Enable health checks and graceful shutdown support for your applications to ensure safe scaling. Refer to our Zero Downtime Deployments documentation for more information.

3. Check and Increase EC2 Quota

Ensure you have sufficient EC2 quota to support your maximum node count:

  1. Open the AWS Console and go to the Service Quota page

  2. Select your region and search for "Running On-Demand Standard (A, C, D, H, I, M, R, T, Z) instances"

  3. Verify that your quota exceeds the sum total of (max nodes across all clusters * number of CPU cores per node)

  4. If needed, request a quota increase (note: this can take several days to process)

4. Increase Max Application Node Count

Adjust the maximum node count for your cluster:

  1. Navigate to Infrastructure > [Your Cluster Name] > Default node group

  2. Increase the maximum node count (e.g., to 15-20)

Heuristic for Setting Node Limits: Observe how many nodes your cluster uses during usual traffic without deployments, then set the maximum to 2x this number. This accounts for deployment scenarios where the cluster keeps your previous version running while the new one spins up, effectively doubling resource requirements.

Cost Considerations: Increasing the max application nodes will not incur charges unless you scale to use those nodes. There is no downside to setting a higher upper limit if you don't reach it.

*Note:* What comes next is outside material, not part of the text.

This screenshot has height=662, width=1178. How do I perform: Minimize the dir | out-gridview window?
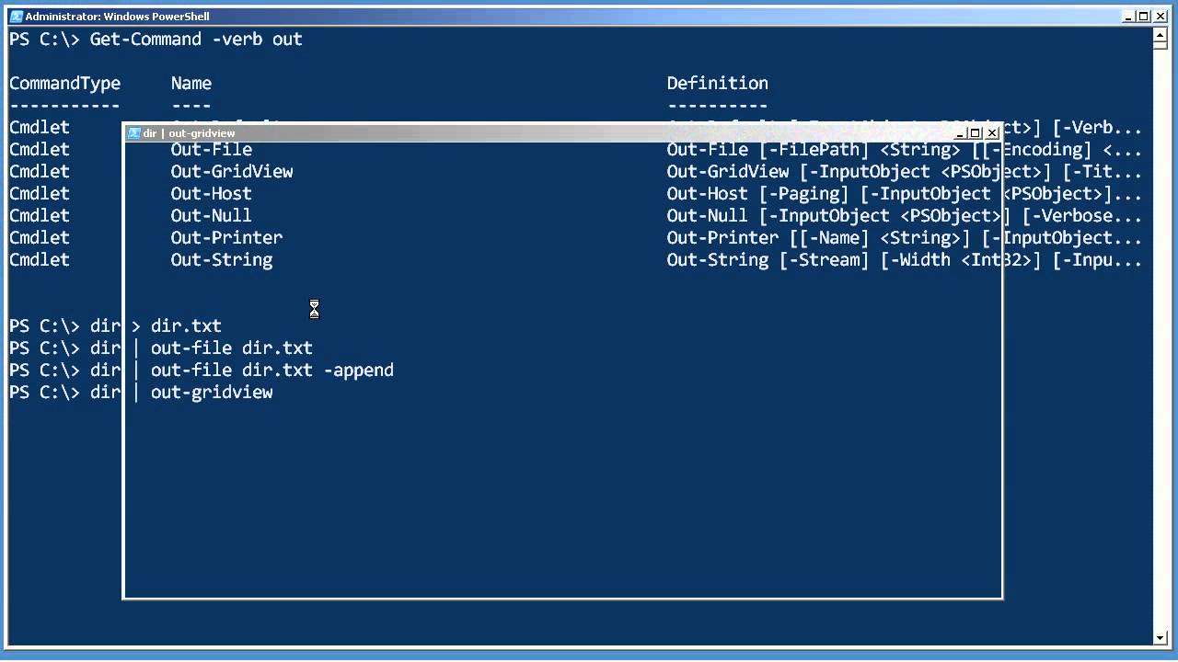[x=961, y=133]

Monitoring Node Usage: You can check the current number of running nodes at the top of the Infrastructure menu to help determine your baseline usage.

Observation 1: Increasing the max application nodes will not incur charges unless you scale to use those nodes.
Observation 2: During traffic, note how many nodes of your cluster are used as a base. Then, set the maximum nodes to twice that number. That's to allow you to deploy your apps as, during deployments, the cluster keeps your previous version running while the new one spins up, taking twice the resources.

5. Check and Increase EC2 Quota

Ensure you have sufficient EC2 quota to support your maximum node count:

  1. Open the AWS Console and go to the Service Quota page

  2. Select your region and search for "Running On-Demand Standard (A, C, D, H, I, M, R, T, Z) instances"

  3. Verify that your quota exceeds the sum total of (max nodes across all clusters * number of CPU cores per node)

  4. If needed, request a quota increase (note: this can take several days to process)

Additional Considerations

When preparing for high traffic events, it's crucial to plan ahead. Start these preparations well in advance, especially when requesting quota increases from AWS, as these can take several days to process.

Also, note that the Network Load Balancer configured for your cluster is designed to handle millions of requests per second. In most cases, no changes are needed to the load balancer configuration.

By following these steps, you can ensure that your infrastructure is ready to handle significant increases in traffic, allowing your application to scale smoothly during high-demand periods.